Reputation: 573
I have the following collection:
{"orderID" : "30688", "branch" : "CO", "customerID" : "11396783", "customerEmail" : "[email protected]"}
{"orderID" : "30688", "branch" : "CO", "customerID" : "11396783", "customerEmail" : "[email protected]"}
{"orderID" : "30688", "branch" : "CO", "customerID" : "11396783", "customerEmail" : "[email protected]"}
{"orderID" : "89765", "branch" : "CO", "customerID" : "54157526", "customerEmail" : ""}
{"orderID" : "89765", "branch" : "CO", "customerID" : "54157526", "customerEmail" : ""}
{"orderID" : "21546", "branch" : "CO", "customerID" : "20103585", "customerEmail" : "[email protected]"}
{"orderID" : "21546", "branch" : "CO", "customerID" : "20103585", "customerEmail" : "[email protected]"}
{"orderID" : "21546", "branch" : "KA", "customerID" : "89374792", "customerEmail" : "[email protected]"}
{"orderID" : "21794", "branch" : "NY", "customerID" : "78125522", "customerEmail" : ""}
I need to get all unique customerIDs in a certain branch whose customerEmail is not null. What I expect for "branch":"CO"
{"customerID" : "11396783", "customerEmail" : "[email protected]"}
{"customerID" : "20103585", "customerEmail" : "[email protected]"}
So far I've tried:
db.collection.aggregate([
{ $match: { branch: "CO" } },
{ $group:
{
_id: { customer:"$customerID"}
}
},
{
$group: {_id:"$_id.customer"}
},
{
$addFields: { email: "$customerEmail"}
}
]);
but it doesn't bring the email field.
Upvotes: 2
Views: 2051
Reputation: 151092
It does not include the field because you did not ask for the field to return. The thing you are missing here is using $first
or a similar "accumulator" in order to return the element during the $group
.
Also if you don't want the empty email address then exclude it within the $match
pipeline stage, since that's the most efficient thing to do.
db.collection.aggregate([
{ $match: { branch: "CO", "customerEmail": { "$ne": "" } } },
{ $group:
{
_id: { customer:"$customerID"},
email: { "$first": "$customerEmail" }
}
}
]);
A "pipeline" only returns "output" from stages like $group
or $project
that you actually ask it to. Just like the "Unix pipe" |
operator, the only things available to the "next stage" are what you output.
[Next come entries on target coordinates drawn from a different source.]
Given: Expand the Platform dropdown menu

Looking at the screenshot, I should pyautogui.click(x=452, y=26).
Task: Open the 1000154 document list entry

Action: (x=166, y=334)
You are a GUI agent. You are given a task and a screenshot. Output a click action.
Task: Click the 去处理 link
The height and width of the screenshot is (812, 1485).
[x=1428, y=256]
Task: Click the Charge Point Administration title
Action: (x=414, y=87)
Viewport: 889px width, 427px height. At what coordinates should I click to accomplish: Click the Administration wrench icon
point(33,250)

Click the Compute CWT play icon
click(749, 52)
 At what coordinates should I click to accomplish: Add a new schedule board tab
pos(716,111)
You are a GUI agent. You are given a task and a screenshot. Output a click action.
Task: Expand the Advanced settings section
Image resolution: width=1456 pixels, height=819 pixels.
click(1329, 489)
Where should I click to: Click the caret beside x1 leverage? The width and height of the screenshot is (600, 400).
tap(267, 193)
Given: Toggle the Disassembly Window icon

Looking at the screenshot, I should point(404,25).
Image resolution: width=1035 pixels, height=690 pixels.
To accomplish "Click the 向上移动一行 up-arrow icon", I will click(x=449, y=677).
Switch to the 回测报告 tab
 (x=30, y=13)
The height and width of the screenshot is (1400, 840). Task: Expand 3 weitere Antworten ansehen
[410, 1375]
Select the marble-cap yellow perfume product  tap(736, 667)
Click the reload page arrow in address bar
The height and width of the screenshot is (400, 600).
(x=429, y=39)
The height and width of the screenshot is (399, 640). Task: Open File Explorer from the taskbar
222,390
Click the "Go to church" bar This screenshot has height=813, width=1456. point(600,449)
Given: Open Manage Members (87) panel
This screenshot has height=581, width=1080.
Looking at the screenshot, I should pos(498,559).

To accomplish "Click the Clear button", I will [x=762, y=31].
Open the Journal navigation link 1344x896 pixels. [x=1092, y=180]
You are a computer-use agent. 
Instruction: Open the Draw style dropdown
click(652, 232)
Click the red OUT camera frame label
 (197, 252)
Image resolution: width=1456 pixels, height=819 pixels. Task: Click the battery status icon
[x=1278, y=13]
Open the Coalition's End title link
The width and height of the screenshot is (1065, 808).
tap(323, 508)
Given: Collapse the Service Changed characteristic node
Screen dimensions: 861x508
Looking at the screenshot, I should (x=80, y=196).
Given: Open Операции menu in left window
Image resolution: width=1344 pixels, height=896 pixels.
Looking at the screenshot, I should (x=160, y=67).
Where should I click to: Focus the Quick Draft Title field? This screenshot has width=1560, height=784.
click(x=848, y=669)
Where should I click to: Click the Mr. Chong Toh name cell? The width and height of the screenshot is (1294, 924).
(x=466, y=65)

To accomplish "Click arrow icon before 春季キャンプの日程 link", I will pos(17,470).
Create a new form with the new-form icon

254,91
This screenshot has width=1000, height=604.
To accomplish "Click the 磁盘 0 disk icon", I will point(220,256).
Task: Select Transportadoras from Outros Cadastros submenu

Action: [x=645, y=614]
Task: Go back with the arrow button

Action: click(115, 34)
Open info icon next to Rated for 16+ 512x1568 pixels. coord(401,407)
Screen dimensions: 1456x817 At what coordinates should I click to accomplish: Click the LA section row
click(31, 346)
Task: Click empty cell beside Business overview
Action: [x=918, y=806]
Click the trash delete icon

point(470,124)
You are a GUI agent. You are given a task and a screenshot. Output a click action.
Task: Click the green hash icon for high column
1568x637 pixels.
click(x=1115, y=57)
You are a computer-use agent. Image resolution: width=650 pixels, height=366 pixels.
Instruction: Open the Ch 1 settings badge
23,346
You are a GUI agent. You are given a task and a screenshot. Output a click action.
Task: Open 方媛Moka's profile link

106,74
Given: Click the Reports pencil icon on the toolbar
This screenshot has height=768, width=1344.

This should be evident simply from:
db.collection.aggregate([
{ $match: { branch: "CO" } },
{ $group:
{
_id: { customer:"$customerID"}
}
}
]);
Or even:
db.collection.aggregate([
{ $match: { branch: "CO" } },
{ $project:
{
_id: { customer:"$customerID"}
}
}
]);
Which returns of course only the _id
value since that is all you asked for.
You only have access in any pipeline stage to the data which was "output by the previous stage". Within a $group
that means only the _id
for the grouping key, and whatever was specified "explicitly" using a valid "accumulator" for any other properties you wish to return. Any accumulator ( which is valid for a "string" here ) will do, but anything outside of the _id
must use an "accumulator".
I suggest taking the time to look at all the aggregation operators and what they actually do. There is example usage with each operator
Upvotes: 4